Source text -
▽

As reported by Market Watch, Uber’s chief executive Dara Khosrowshahi said the company is seeing a ride-hailing rebound, although the numbers vary by country and use case. He also said Uber is recovering more quickly than taxis and transit, and is gaining new riders. “As markets come back, we’re seeing social-use cases come back, up 100% year over year,” he said during an earnings conference call quoted by Market Share. He also mentioned some work-related rides have also returned, but not airport traffic.
Khosrowshahi often referred to the “power” of Uber’s platform and brand, saying that’s what helped propel the company’s delivery business, which now has a user base of 5 million, up from 1 million last quarter. Other than the delivery of prepared food, Uber delivery now includes groceries, medication (in some states in the U.S.), and other goods. Uber also recently announced its purchase of Drizly, the country’s leading and profitable alcohol-delivery app.
“In the U.S., we’re growing at significant, triple-digit rates. We can’t tell how we’re doing versus all of our competition [in delivery]. But we think that we’re more than holding our own,” Khosrowshahi reportedly said.
Moreover, Uber acquired the food delivery service Postmates $2.65 billion last year. The company announced the deal a few months into the pandemic, as Eats looked like the most secure leg of its operation. Postmates is currently the fourth major meal delivery company in the U.S., and it earned 7% of the country’s meal delivery market in October. With Postmates’s customers, Uber Eats can pull ahead in Los Angeles. As of October 2020, Postmates is the top food delivery service in the city, according to data from Second Measure. Meanwhile, Uber Eats lags behind DoorDash and is on par with Grubhub.
It’s because of this that the acquisition of Drizly fits perfectly into Uber’s expanding delivery-focused approach. Add the fact that the company had a big win with the passage of Prop. 22 after pouring millions in support, and the deal makes even more sense. That lobbying campaign was done to avoid classifying its workers as employees, which all these new delivery services are all businesses that rely on contract workers.
Last year, the ridesharing part of the business was going through multiple legal turmoils, but Uber Eats was largely unaffected because of the rise in take out during the coronavirus pandemic. For the first time in the company’s history, Uber Eats brought in more revenue ($1.21 billion) than rides ($790 million) in the second quarter of 2020. Uber Eats’ bookings more than doubled from 2019, rising 103% to $1.21 billion.

△

Data records -

▽

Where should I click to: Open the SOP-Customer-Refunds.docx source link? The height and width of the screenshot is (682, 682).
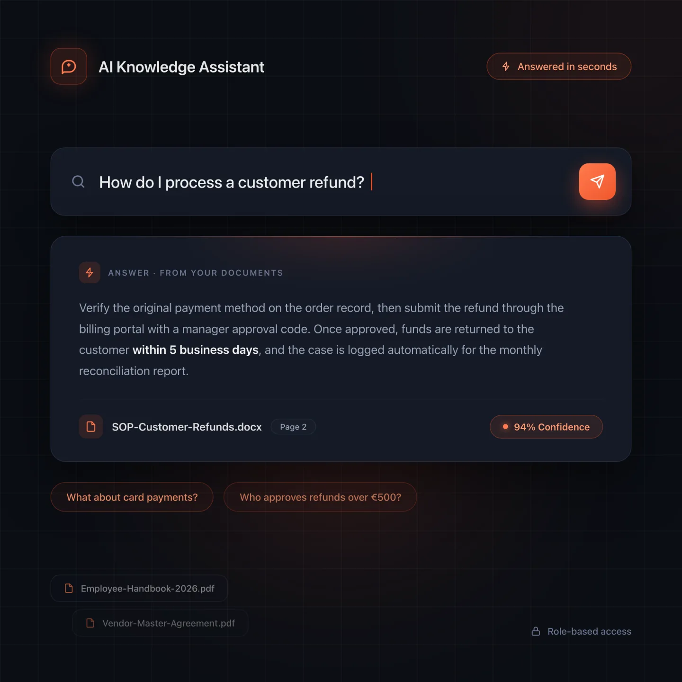(187, 427)
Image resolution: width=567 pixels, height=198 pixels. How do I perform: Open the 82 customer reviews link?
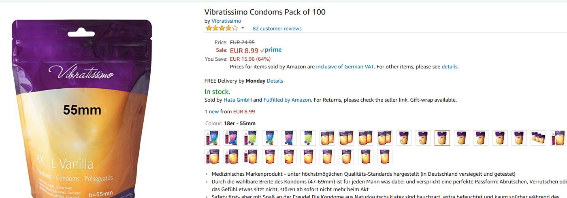tap(277, 29)
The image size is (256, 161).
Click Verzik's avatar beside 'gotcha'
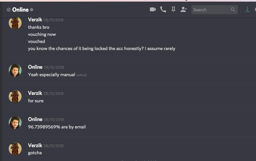pyautogui.click(x=15, y=149)
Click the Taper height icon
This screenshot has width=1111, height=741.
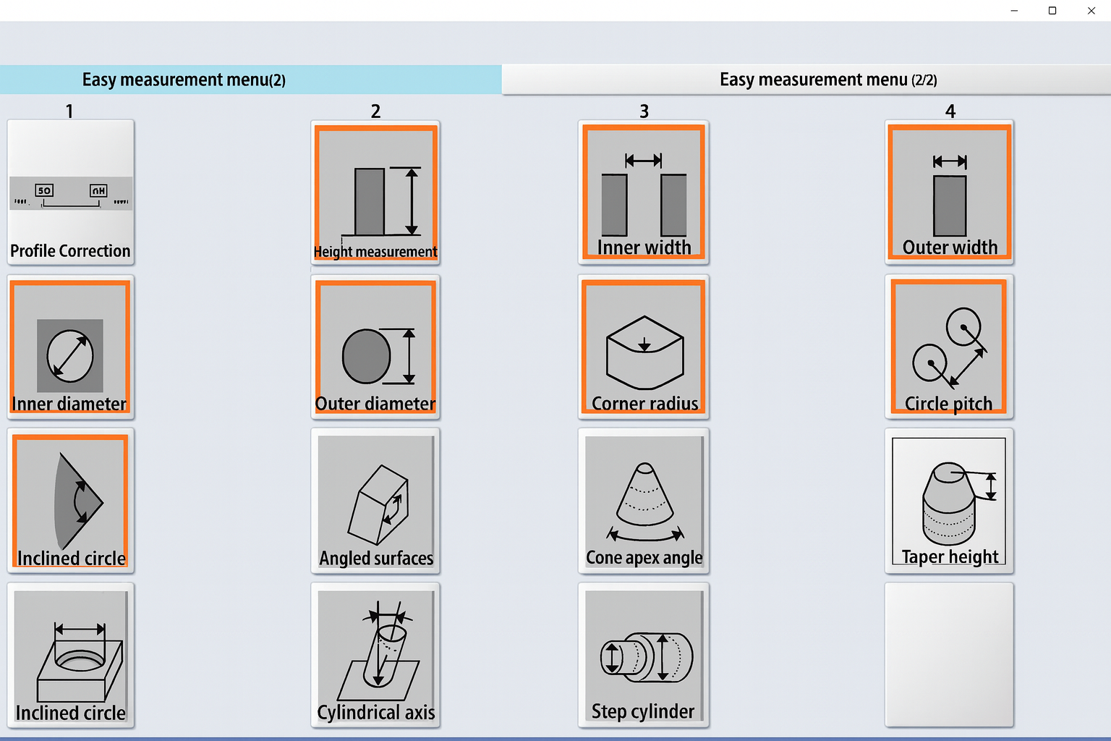point(949,501)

△

Required work -
1 - In the article on Uber, what is the current size of Uber's delivery user base?
2 - Retype the article on Uber from "As reported by" to "not airport traffic.".
The records were drawn from a different source than the article on Uber.

Results of the exercise -
1 - It has 5 million users, up from 1 million the previous quarter.

2 -
As reported by Market Watch, Uber’s chief executive Dara Khosrowshahi said the company is seeing a ride-hailing rebound, although the numbers vary by country and use case. He also said Uber is recovering more quickly than taxis and transit, and is gaining new riders. “As markets come back, we’re seeing social-use cases come back, up 100% year over year,” he said during an earnings conference call quoted by Market Share. He also mentioned some work-related rides have also returned, but not airport traffic.